Mayla Santiago incentiva jovens são-tomenses na criação de conteúdo digitais que “dão dinheiro”

“É possível monetizar e há pessoas que vivem disso. Há pessoas que não trabalham e vivem apenas de criação de conteúdos”.

País -
Rádio Somos Todos Primos

A criadora de conteúdos digitais são-tomense, Mayla Santiago, defendeu que os jovens de São Tomé e Príncipe devem apostar na criação e venda de conteúdos digitais, com inovação e qualidade, sublinhando que é possível gerar rendimento com esta atividade e ao mesmo tempo promover o potencial turístico e cultural do país e serviços de empresas e grupos.

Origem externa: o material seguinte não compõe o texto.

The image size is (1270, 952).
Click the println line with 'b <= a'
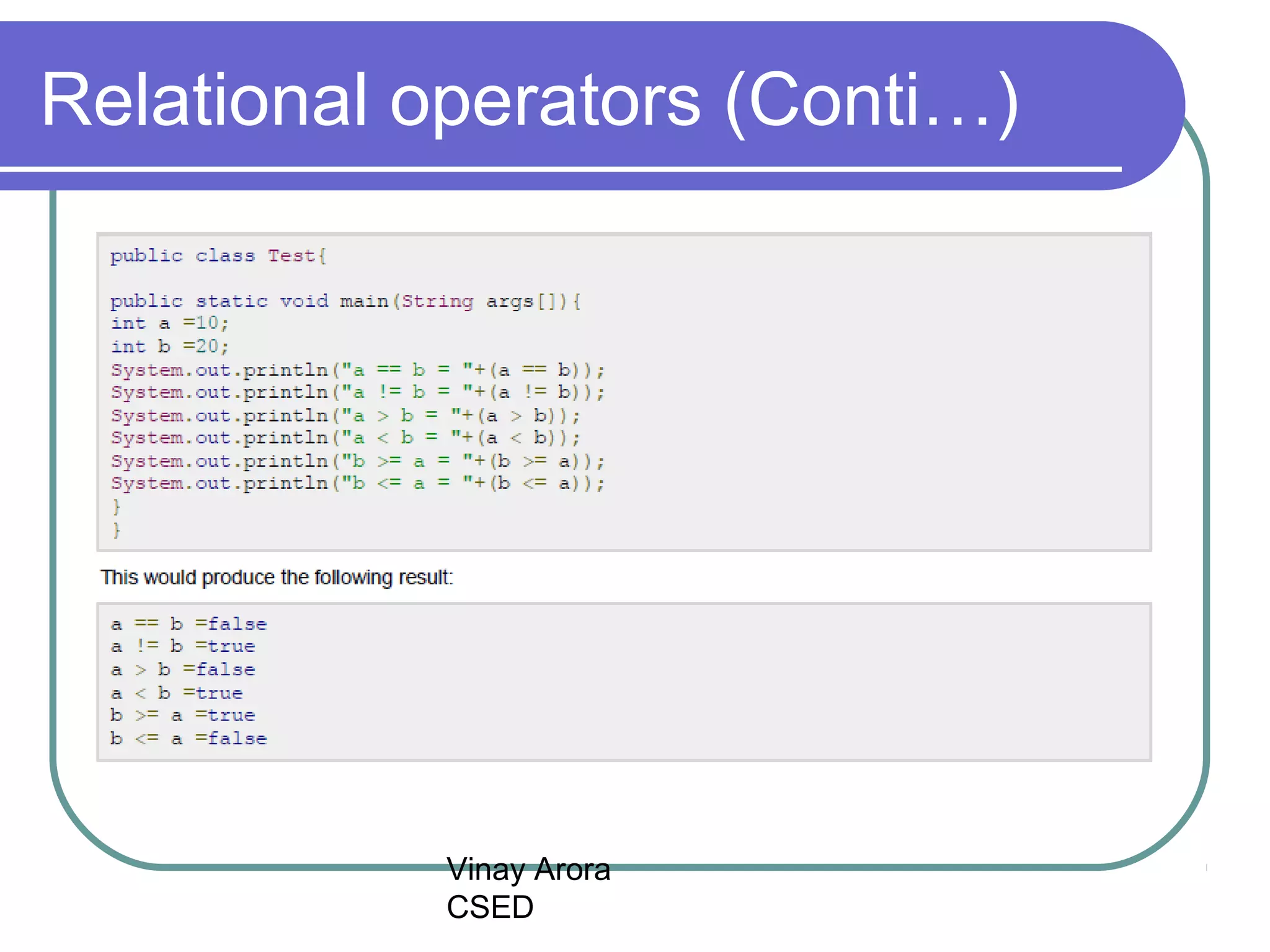pos(357,483)
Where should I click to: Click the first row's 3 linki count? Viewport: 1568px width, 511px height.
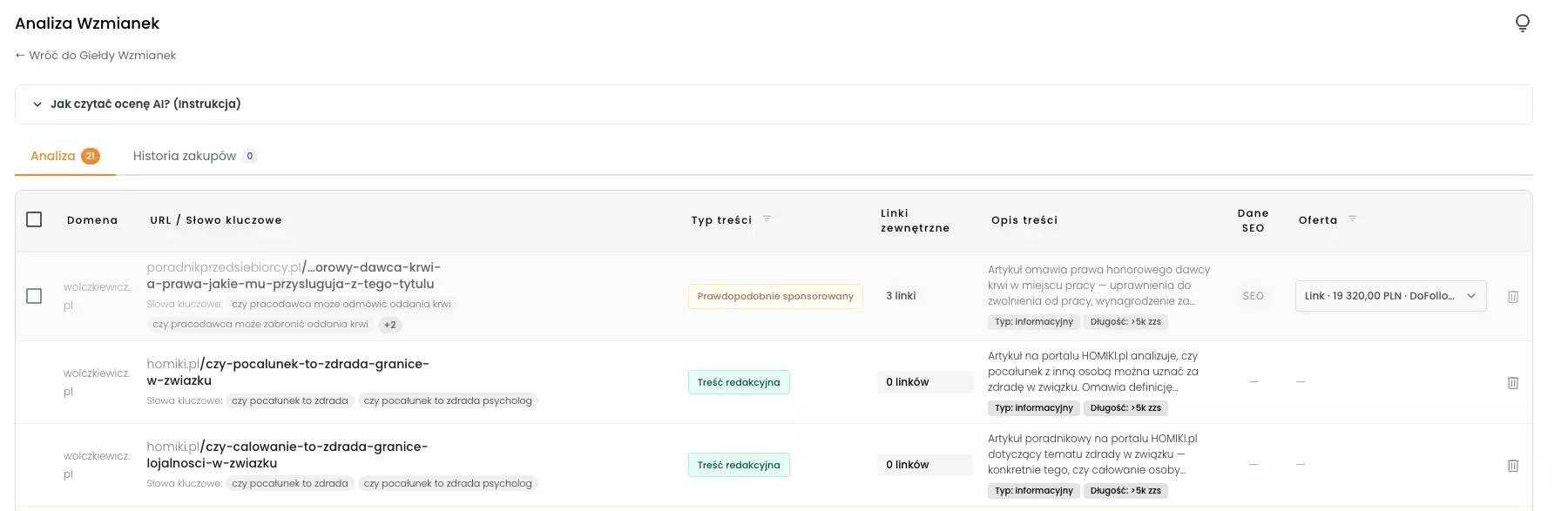(901, 296)
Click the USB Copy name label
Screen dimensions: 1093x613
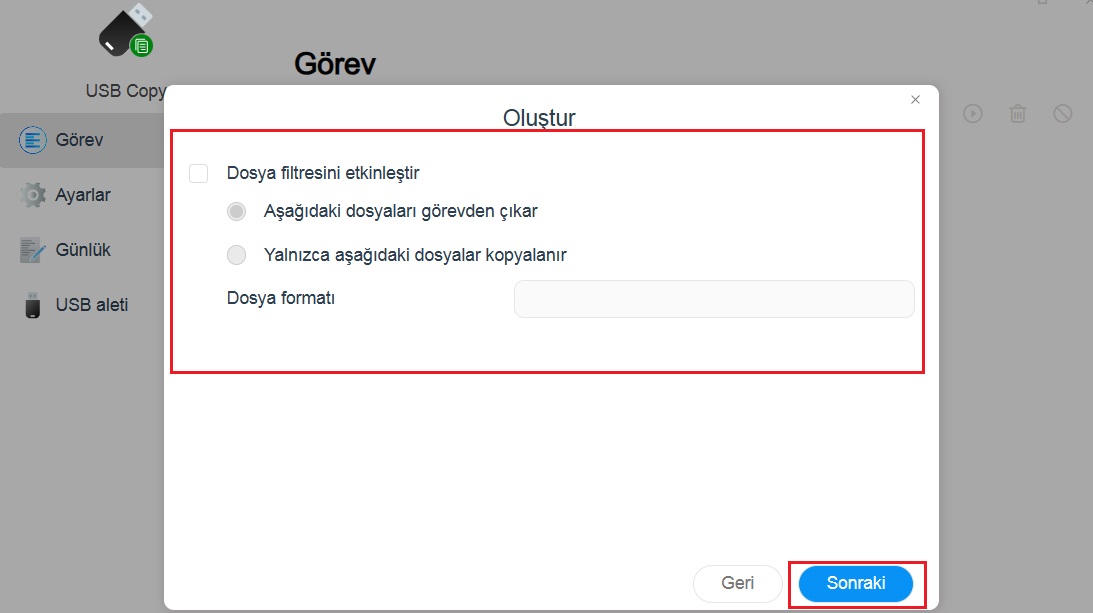tap(126, 91)
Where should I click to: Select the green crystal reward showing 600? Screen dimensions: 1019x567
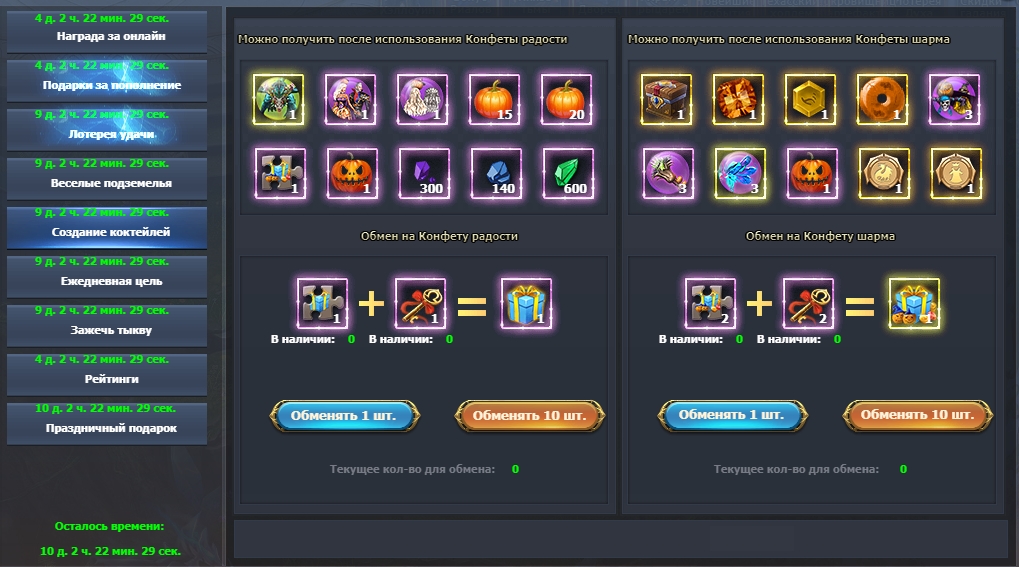pos(568,174)
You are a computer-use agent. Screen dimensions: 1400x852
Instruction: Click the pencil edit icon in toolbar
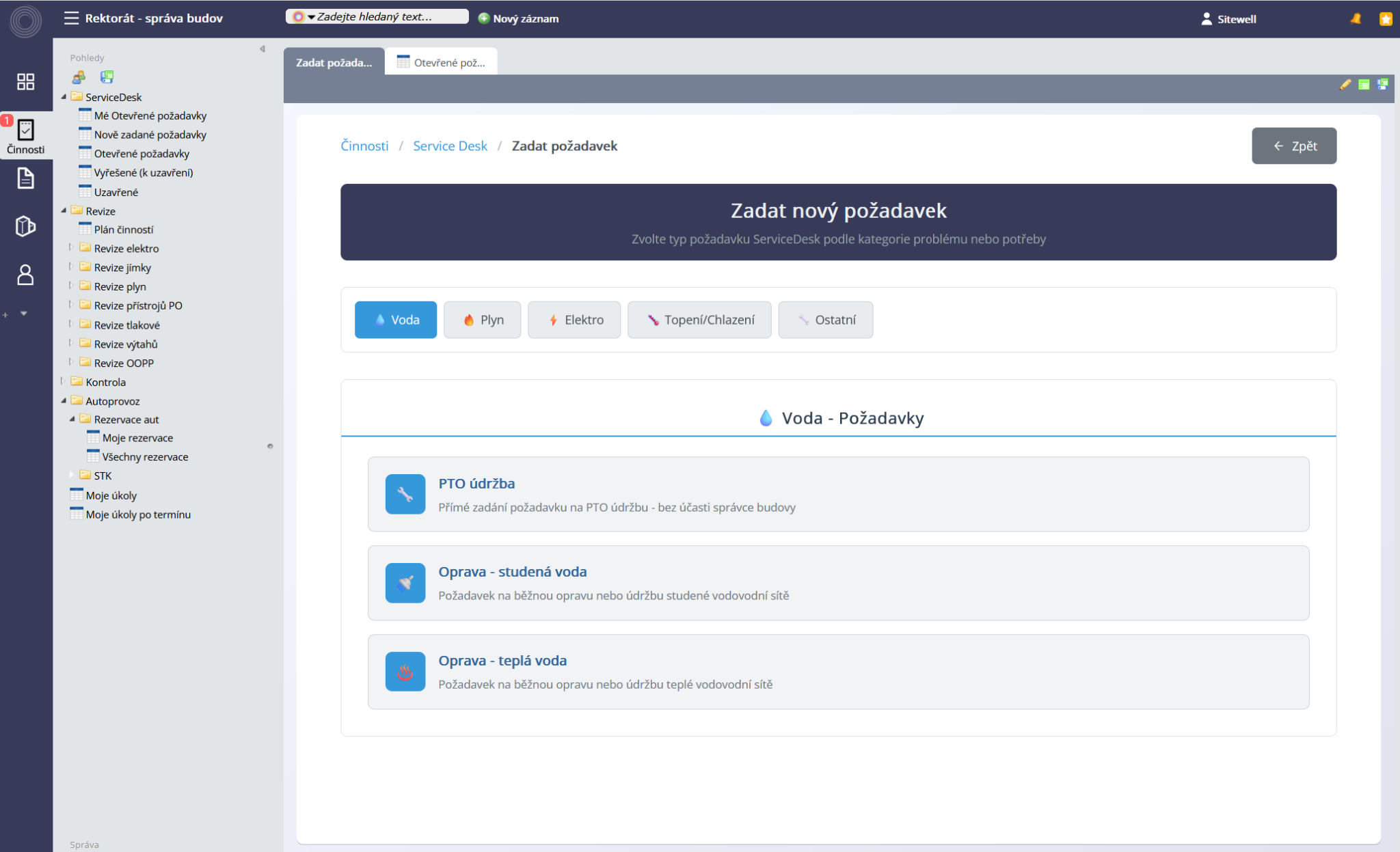coord(1345,84)

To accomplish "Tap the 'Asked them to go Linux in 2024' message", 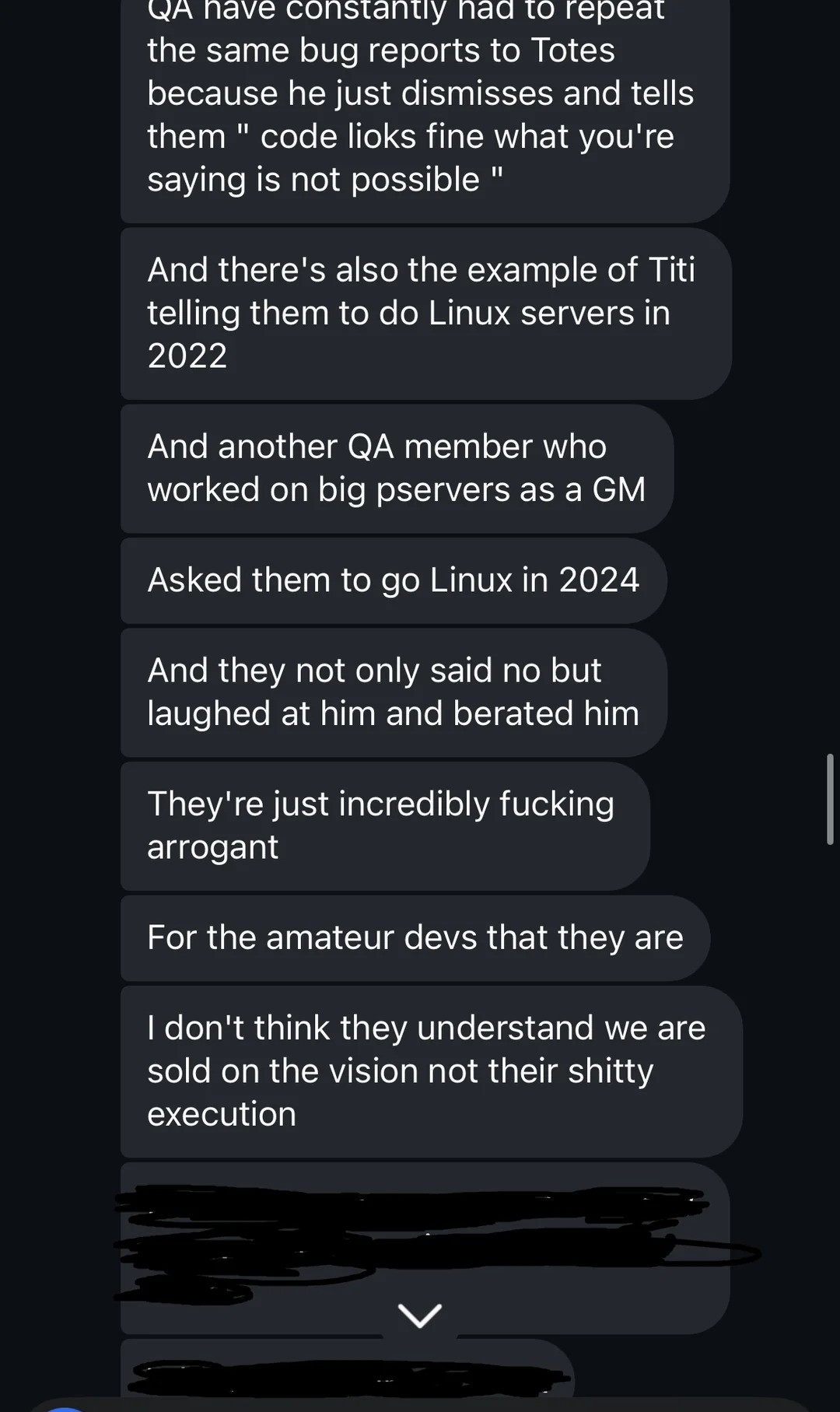I will (394, 580).
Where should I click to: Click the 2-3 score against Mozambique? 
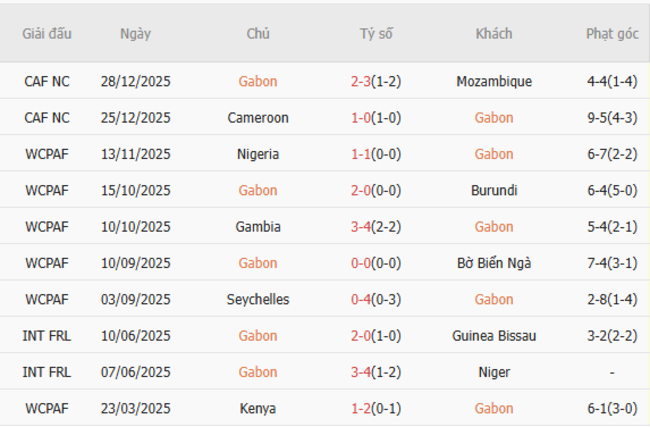tap(361, 81)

Residente no Reino Unido há cinco anos, Mayla Santiago cria conteúdos na área de turismo, hotelaria e resorts, atividade que desenvolve desde 2015, onde promoveu mais de 20 restaurantes, ajudando a reforçar a sua visibilidade nas plataformas digitais.

Durante as férias em São Tomé, a jovem aproveitou para dinamizar pequenas empresas locais ligadas ao turismo, restauração e hotelaria, através da produção de conteúdos promocionais, contribuindo para aumentar a sua presença online.

Segundo a criadora, a aposta na produção de conteúdos digitais no país “ainda é muito crua”, apesar do potencial existente.

“Os jovens aqui em São Tomé são dinâmicos, entendem a tecnologia, estão no TikTok, sabem carregar no ‘play’ e fazer vídeos, mas talvez não se apercebem do valor que a criação de conteúdos pode trazer. Não entendem que podem monetizar mesmo aqui em São Tomé. Seria uma questão de treinar e ensinar, acho que é isso o que falta”, afirmou.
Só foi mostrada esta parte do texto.